Following the retraction of the Annals article, the editors apparently changed their minds and took back the retraction. A note detailing the change in the paper’s status, which no longer appears online, stated:
It has come to light that the following paper was retracted in error. The publisher should instead have issued an ‘expression of concern’. The concern is currently being investigated and an update will be provided here when a decision has been reached. In the meantime, we apologise to the authors for the error and any associated distress.
The expression of concern, which is also no longer online, read:
An expression of concern has been articulated at the request of the Journal Editor(s) and the Publisher, for the following article: Bashyam A, Grammatopoulou V, Crook T, Di Palma S, Sunkaraneni VS. Tumour-to-tumour metastasis: breast carcinoma to an olfactory neuroblastoma. Ann R Coll Surg Engl. 2020; 102(6): e118–e121. doi: 10.1308/rcsann.2020.0038.
This article was brought to our attention, as it is similar to an article published in the journal, Head and Neck Pathology: Swimley, KM, Di Palma, S and Thompson, LDR. Lobular to Lobule: Metastatic Breast Carcinoma to Olfactory Neuroblastoma. Head and Neck Pathol 2021; 15: 642–648. doi: 10.1007/s12105-020-01199-z.
We have chosen to highlight the similarity of the two articles so that readers can make their own informed decision while we investigate the concern further.

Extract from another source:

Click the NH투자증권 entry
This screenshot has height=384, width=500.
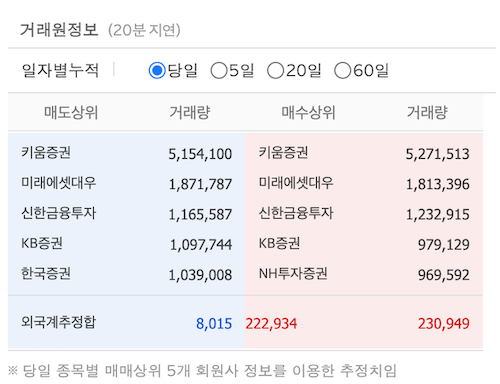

The online article in Head and Neck Pathology has not been retracted, has no message of concern, and does not have any indication that the article is similar to one in another journal.

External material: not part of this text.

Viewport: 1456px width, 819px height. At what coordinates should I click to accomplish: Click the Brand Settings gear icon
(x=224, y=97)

Rogers did not respond to an email from Retraction Watch requesting further comments on the two articles. When he wrote the editorial flagging the duplications, he announced that the journal had changed its policy on the use of anti-plagiarism software: While it was used in some cases before, the software is now used with every paper submitted to the journal.
Roche said he was struck by the ease with which he, a random reader, was able to identify the plagiarism from the 2017 Lancet paper, even when the journal had missed it. At the time he ran the articles through anti-plagiarism software, he was a PhD student studying cardiac bioengineering at The University of Sydney Northern Clinical School in Australia. He said:
I think the most interesting thing about this story is that I was just some eccentric guy in Australia with a laptop and some time on my hands. If you plagiarise these days someone’s going to notice.
Adam Marcus, a cofounder of Retraction Watch, is an editor at Medscape.